House Committee Hears Criticism of Saudi War in Yemen

March 7, 2019 Updated: March 7, 2019

WASHINGTON—Coalition forces in Yemen are targeting civilians with airstrikes and mortar fire in their battle with rebels, and international aid to the country is being blocked or disrupted.

These were the charges leveled on March 6 by former U.S. government experts and a Yemeni aid official at a House Foreign Affairs committee on the humanitarian situation in that country.

In her statement to the committee, Dafna Rand, Ph.D., Vice President for Policy and Research, Mercy Corps, an international relief non-profit, said “Direct attacks on civilians and civilian infrastructure have led to a tragic loss of life in Yemen, including the August 2018 Coalition attack on a bus of schoolchildren and the numerous other attacks on weddings, markets, and food production, agriculture sites, and distribution sites.”

Yemen has been in the midst of a civil war since 2015.  The conflict began when the Houthis, a radical Islamic movement, pushed out the nation’s government led by Abdrabbuh Mansur Hadi.  Saudi Arabia leads a coalition, supported by the United States, to restore the Hadi government.

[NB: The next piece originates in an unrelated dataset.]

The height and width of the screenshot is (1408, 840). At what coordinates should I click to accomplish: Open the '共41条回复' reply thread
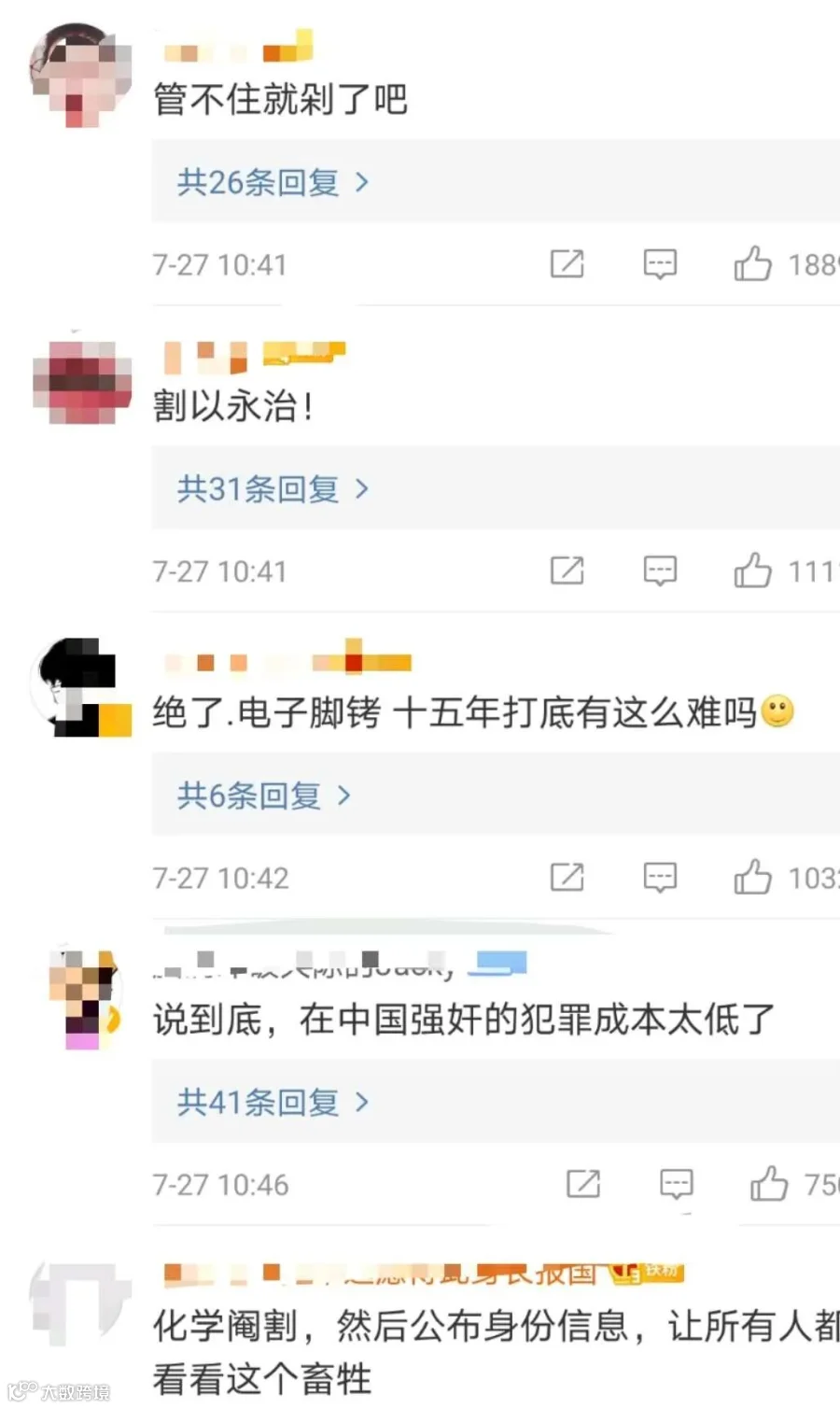click(x=273, y=1102)
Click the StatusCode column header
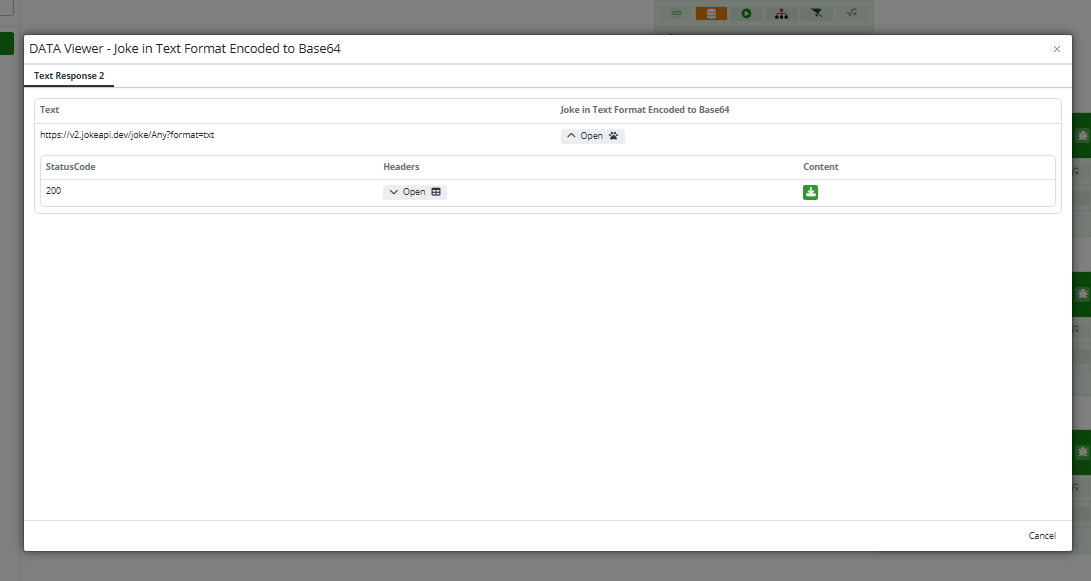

During testimony, Rand and Jeremy Konyndyk, Senior Policy Fellow, Center for Global Development, were particularly critical of Saudi Arabia, describing efforts by the United States (in the belief that attacks on civilians were accidental) to train the Saudis to avoid them.  But Konyndyk described Saudi Arabia as targeting of water treatment and food distribution routes deliberate.

“What we found was that the Saudis tended to treat anything not on the no-strike list…as fair game,” Konyndyk said.

“There was a lack of political will at the top senior levels to reduce the number of civilian casualties…[p]recision was not the issue…even when…the U.S. government told them which targets not to hit we saw instances where the coalition was targeting” non-military areas, Rand described.

Rep. Tom Malinowski (D-N. J.) asked how US support for the coalition affected the attitude and perspective of Yemenis. Radhya Almutawakel, Co-Founder and Chairperson, Mwatana for Human Rights, a Yemen watchdog group, responded that “the war in Yemen is empowering two groups in Yemen:  Al Qaeda and Iran…people know America through…weapons…and it is propaganda for the Houthis and Al Qaeda.”

Rep. Guy Reschenthaler (R-Pa.) noted that Iran was illegally supporting the Houthi rebels.  He asked if calls by some to withdraw support for Saudi Arabia and from the conflict would create a vacuum that Russia and China would fill.

Katherine Zimmerman, Research Fellow at the American Enterprise Institute, responded that U.S. support of the coalition included weapons and training.  She believed Saudia Arabia and the United Arab Emirates (another coalition partner) would obtain the weapons elsewhere if the United States stopped providing them, and that would likely mean without training (particularly against targeting non-military sites and civilians), as Russia and China “don’t have that sort of predilection.”